For starters, patients are able to access services in a familiar way. “It’s integrated so that patients who already were used to connecting with us through the MyChart application are able to come in through the same mode and launch into our system,” Neely explains.

Similarly, the team built an approach to virtual visits that mirrors in-person visits to create a consistent care team experience across all service lines.

“Patients and families have the same care team experience,” Neely says. “With the integrated platform, we were able to bring multiple people into the visit. The patient can include family members and, within our care teams, our medical assistants can complete their rooming role. They now have the ability to link on the same link as the provider so they can start that visit ahead of time, as they do in person. They can do the medication verification, review of symptoms. They can also help the patient from a technology standpoint, if patients have any issues. Then they can do a warm handoff to the provider. When the physician is ready, he or she has an ability to notify our nursing staff; if they need to connect and complete patient education, we can do all of this now through that integrated structure.”

  1. Virtual care can optimize scheduling

Through more targeted scheduling, UW Health has found it can more efficiently utilize its brick-and-mortar facilities and available staff. “From an efficiency standpoint, it works best if we can have providers block off several hours to do virtual visits and then come in and do their in-person care,” Neely says.

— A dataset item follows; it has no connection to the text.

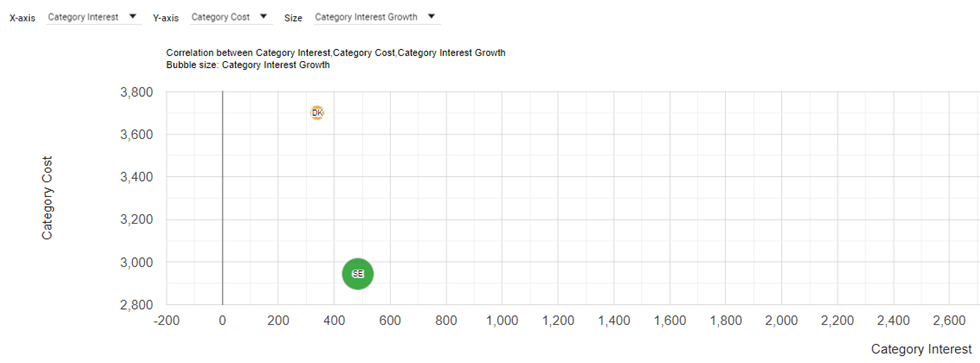Click the 3,800 tick on the cost axis
Viewport: 980px width, 363px height.
pos(136,92)
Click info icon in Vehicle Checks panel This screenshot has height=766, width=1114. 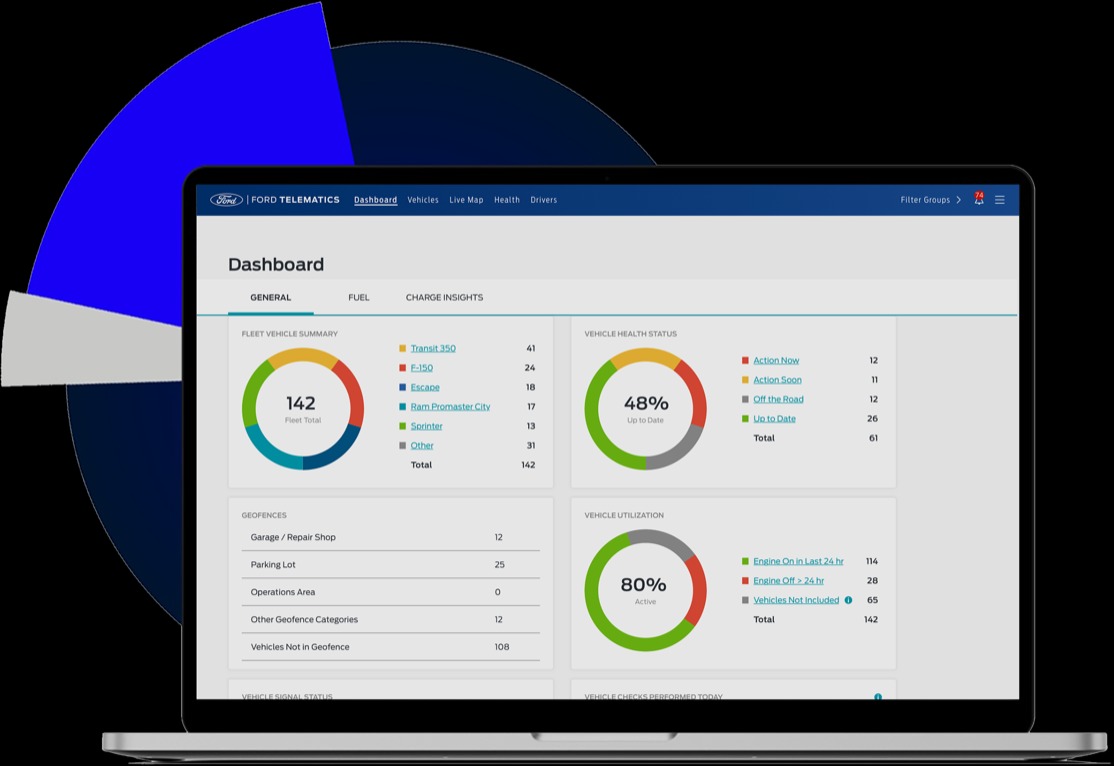[878, 697]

While not all specialties have enough back-to-back volume to allow for this blocked scheduling approach, the ability for teams to work from home for portions of the day has boosted provider satisfaction.

Most critically, this balanced approach has helped the system expand workforce availability for individuals who, Neely says, would likely have had to leave the system’s workforce due to childcare or other lifestyle issues. “We’ve been able to retain these individuals by allowing them to work from home and participate in virtual care,” she says.

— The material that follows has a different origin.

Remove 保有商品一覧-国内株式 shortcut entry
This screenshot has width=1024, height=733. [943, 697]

  1. Workflow investments are critical

While COVID-19 drove UW Health to adapt quickly, the system never lost sight of the importance of creating a seamless transition between what Goswami calls the “digital front door” and the in-person experience. With patients growing more accustomed to omnichannel experiences that smoothly link virtual and real-world services, it’s become increasingly important for healthcare to mirror this approach.

However, creating this experience takes time and investment. “A Zoom® or WhatsApp® call is good to start with, but take the time and integrate it with your back end, because that’s what’s going to drive the sustainability of these solutions for the long-term,” Goswami advises.

Investing time in creating an efficient workflow will help ensure that solving one problem on the solution’s front end won’t create an additional host of problems on the back end, he adds.

  1. Feedback allows a system to learn and adapt

As Goswami points out, this process has clearly shown that health systems and technology teams should prevent perfect from becoming the enemy of good. Rapid implementation, to continue serving patients, was more important than creating a perfect experience right away. However, this rapid transition made it more critical to put a robust process in place for securing platform user feedback. With feedback, problems could be swiftly identified and updates made.

At the end of a visit, UW Health providers using the virtual care service have the ability to complete a survey or provide feedback on the technology directly in the EMR system. Patients are also sent a post-visit survey.

“We have very robust patient and family advisory councils that we’ve been tapping into throughout this process for guidance and feedback,” Neely adds. “We’ve also got a very robust physician informaticist group and EMR operational improvement teams that are integrated in our various clinics and hospital systems, gathering real-time feedback.”